The founder and co-ordinator of LGBT-RAN is Mark Bowman (b.1951) who has been involved in the recognition and acceptance of lgbt religious people within the lgbt and religious communities since 1980. His early work was with Affirmation, the lgbt group within the US United Methodist Church.

The Chicago Theological Seminary put together a team of leading historians and activists in the religious lgbt community to organise the LGBT-RAN, the Chair of the committee being the Seminary’s own Library Director, Rev. Dr. Neil Gerdes. The initial funding for the project came from the E. Rhodes and Leona B. Carpenter Foundation, the Riverside Church Sharing Fund, and the United Church of Christ’s Wider Church Ministries.

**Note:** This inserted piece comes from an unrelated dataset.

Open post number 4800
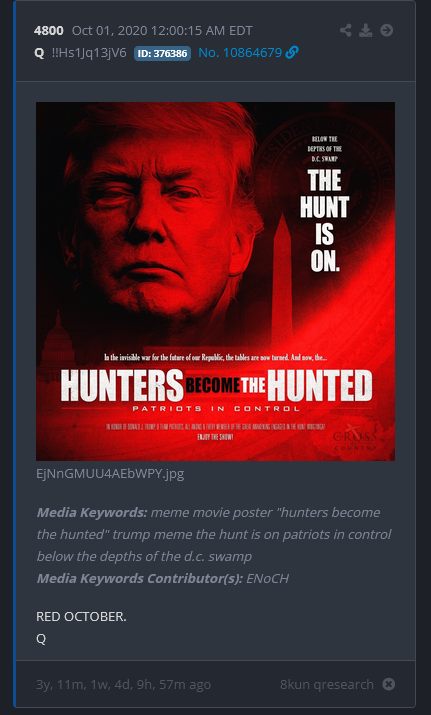This screenshot has width=431, height=715. [48, 31]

From 2008 LGBT-RAN has been run by the Center for Lesbian and Gay Studies in Religion and Ministry at Berkeley, California. Virtually as old as the LGBT-RAN itself, the Center was founded in 2000 at Berkeley’s Pacific School of Religion.

The largest section of LGBT-RAN is the Profiles Gallery. Here are given the biographical information of over 400 members of the lgbt community from recent history and the present, and from many faiths and spiritualities. Not all of them are ordained. The Profiles include people like the writer Christopher Isherwood and the pioneering campaigners Del Martin and Phyllis Lyon. Even the Sisters of Perpetual Indulgence has a representative in the profiles.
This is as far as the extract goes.